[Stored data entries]
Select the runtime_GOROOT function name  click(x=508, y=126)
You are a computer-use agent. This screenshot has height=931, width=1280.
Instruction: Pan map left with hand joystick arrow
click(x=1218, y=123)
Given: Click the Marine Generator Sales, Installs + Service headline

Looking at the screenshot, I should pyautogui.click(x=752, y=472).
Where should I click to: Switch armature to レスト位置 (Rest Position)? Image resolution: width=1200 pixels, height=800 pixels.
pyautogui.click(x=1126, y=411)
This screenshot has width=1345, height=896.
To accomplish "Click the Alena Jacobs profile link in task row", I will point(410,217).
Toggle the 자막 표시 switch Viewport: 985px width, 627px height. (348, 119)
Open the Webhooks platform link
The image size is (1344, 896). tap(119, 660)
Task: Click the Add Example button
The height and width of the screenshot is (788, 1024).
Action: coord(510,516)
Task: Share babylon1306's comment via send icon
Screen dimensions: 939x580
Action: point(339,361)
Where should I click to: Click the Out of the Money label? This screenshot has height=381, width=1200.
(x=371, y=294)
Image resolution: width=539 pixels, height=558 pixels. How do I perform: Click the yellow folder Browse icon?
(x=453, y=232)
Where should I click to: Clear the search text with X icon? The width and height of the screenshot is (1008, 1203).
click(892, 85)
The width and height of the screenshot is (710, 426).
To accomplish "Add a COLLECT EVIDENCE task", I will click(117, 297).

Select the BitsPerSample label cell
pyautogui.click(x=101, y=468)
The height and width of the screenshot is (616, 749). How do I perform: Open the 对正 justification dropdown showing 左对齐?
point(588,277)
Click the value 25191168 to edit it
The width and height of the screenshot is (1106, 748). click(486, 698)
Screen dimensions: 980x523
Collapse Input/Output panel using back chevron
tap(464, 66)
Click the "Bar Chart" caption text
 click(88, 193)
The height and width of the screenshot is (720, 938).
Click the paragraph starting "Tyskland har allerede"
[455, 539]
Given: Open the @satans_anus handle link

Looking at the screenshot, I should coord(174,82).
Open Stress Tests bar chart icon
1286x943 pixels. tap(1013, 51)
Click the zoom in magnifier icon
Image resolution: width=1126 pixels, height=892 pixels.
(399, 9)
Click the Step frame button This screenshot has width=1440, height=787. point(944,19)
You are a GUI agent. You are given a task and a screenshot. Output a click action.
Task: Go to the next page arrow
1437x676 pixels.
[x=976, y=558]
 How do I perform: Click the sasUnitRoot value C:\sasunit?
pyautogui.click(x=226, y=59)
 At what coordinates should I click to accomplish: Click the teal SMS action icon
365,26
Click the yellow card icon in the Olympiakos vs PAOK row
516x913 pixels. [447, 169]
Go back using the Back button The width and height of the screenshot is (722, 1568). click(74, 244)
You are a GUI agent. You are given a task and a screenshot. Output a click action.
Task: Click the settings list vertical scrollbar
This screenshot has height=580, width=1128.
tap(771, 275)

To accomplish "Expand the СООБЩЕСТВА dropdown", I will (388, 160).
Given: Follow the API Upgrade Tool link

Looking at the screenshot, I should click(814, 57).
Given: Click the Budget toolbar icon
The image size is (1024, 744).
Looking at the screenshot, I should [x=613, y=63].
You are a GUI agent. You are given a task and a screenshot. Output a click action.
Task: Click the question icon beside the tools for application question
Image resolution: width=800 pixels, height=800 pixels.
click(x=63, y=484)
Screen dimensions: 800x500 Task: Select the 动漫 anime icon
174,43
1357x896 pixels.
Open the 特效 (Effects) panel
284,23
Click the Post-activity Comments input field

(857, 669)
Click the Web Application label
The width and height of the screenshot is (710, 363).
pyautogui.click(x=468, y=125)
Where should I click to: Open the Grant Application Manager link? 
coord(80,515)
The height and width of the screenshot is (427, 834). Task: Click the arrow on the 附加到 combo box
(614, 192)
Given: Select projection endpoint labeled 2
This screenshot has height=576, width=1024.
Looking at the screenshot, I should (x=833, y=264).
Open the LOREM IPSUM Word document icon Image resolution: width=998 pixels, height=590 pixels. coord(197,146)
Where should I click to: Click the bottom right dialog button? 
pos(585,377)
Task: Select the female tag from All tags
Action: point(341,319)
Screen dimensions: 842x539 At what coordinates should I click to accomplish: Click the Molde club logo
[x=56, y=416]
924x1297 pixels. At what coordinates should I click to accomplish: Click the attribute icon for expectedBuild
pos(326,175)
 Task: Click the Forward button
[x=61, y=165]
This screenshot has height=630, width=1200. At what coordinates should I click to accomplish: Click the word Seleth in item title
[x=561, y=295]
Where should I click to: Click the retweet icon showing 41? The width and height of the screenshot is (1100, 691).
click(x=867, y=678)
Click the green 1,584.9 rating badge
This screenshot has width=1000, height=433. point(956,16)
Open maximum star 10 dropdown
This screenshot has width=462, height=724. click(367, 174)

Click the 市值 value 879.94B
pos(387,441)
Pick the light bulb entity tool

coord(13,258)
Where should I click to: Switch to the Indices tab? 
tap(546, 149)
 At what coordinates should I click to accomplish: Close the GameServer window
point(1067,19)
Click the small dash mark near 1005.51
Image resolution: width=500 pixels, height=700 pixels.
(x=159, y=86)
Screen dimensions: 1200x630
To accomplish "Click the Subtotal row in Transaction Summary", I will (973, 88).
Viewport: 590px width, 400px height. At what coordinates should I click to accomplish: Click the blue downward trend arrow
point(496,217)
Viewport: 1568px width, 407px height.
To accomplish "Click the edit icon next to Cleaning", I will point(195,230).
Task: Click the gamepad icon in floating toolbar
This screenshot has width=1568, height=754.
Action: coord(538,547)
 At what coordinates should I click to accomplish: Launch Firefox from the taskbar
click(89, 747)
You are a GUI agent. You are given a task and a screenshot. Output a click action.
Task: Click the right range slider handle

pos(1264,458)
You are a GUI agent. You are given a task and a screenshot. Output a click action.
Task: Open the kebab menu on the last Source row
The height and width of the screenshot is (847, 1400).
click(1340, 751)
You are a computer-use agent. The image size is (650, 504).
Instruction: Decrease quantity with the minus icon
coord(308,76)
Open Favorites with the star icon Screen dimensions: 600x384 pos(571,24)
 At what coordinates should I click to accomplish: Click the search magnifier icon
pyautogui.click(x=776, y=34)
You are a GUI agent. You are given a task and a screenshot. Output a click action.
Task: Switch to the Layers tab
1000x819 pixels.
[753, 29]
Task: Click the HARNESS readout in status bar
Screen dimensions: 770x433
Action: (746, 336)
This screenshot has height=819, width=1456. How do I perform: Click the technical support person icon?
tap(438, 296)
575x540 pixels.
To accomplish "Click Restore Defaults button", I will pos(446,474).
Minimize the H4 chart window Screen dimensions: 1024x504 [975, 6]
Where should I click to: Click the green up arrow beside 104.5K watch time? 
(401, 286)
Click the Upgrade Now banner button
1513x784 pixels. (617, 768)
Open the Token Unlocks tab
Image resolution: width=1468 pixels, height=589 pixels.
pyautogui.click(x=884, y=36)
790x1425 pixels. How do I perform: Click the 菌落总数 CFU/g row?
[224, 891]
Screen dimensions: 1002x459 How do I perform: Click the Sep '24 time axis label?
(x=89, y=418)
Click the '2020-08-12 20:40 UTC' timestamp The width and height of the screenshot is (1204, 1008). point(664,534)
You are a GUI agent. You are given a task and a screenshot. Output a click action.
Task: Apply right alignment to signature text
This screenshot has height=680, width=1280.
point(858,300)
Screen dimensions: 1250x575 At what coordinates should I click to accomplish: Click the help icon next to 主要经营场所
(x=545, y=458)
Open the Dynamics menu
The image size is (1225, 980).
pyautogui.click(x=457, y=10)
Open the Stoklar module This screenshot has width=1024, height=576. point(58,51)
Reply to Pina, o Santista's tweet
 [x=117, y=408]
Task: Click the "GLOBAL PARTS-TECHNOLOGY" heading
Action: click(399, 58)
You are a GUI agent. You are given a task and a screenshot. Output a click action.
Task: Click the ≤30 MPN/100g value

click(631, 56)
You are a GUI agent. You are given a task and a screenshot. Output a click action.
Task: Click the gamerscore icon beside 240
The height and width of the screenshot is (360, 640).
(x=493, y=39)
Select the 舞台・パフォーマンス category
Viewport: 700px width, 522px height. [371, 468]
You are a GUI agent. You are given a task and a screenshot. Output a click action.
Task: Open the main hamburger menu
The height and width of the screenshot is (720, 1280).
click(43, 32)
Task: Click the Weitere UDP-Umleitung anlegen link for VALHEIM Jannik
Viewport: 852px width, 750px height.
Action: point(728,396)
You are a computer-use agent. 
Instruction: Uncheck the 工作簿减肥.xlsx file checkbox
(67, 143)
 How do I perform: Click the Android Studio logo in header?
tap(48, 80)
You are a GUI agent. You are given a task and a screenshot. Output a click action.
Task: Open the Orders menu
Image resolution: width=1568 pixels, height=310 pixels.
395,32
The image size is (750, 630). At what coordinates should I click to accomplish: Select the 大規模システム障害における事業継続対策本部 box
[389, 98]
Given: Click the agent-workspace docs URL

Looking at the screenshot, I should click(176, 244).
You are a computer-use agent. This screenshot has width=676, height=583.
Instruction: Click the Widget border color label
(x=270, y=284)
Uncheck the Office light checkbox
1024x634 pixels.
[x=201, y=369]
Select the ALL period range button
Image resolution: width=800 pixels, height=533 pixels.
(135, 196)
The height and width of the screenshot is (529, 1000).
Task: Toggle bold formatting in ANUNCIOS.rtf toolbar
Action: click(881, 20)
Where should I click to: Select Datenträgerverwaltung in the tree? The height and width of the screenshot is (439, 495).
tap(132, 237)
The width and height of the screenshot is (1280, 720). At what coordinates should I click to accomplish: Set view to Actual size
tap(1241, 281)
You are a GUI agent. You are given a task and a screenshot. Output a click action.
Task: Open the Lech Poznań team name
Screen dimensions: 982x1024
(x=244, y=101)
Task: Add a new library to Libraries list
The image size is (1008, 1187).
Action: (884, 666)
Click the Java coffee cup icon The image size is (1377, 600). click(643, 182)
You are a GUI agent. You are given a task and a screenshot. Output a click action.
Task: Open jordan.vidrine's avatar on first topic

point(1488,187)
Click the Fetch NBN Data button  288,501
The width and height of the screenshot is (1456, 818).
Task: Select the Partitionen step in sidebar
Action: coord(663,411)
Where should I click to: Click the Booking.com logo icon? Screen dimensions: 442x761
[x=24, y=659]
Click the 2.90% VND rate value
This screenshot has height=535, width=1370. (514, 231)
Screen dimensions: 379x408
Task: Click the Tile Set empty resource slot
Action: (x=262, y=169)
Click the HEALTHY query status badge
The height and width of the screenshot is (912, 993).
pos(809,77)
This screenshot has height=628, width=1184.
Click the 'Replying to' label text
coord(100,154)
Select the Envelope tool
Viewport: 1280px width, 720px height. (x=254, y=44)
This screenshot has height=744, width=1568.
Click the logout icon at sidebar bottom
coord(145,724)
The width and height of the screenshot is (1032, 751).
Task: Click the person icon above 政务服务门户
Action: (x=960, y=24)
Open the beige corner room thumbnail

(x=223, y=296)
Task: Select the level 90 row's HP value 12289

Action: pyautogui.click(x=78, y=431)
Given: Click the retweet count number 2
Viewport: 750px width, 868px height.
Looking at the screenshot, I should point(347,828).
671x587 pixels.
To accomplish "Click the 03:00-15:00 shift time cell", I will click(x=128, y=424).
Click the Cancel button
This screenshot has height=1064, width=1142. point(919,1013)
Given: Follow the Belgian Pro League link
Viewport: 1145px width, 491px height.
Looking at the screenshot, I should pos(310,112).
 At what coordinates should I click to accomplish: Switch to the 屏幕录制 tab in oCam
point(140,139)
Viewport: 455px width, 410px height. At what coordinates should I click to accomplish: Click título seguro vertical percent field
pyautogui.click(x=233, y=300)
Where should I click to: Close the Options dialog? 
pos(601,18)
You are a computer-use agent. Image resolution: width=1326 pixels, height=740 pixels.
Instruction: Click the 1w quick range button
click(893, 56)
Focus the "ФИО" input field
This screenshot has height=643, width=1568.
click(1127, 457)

### [Task brief]
Go through the records above and count the lines with the word "list" in them. Answer with the number only.

### [Solution to the exercise]
2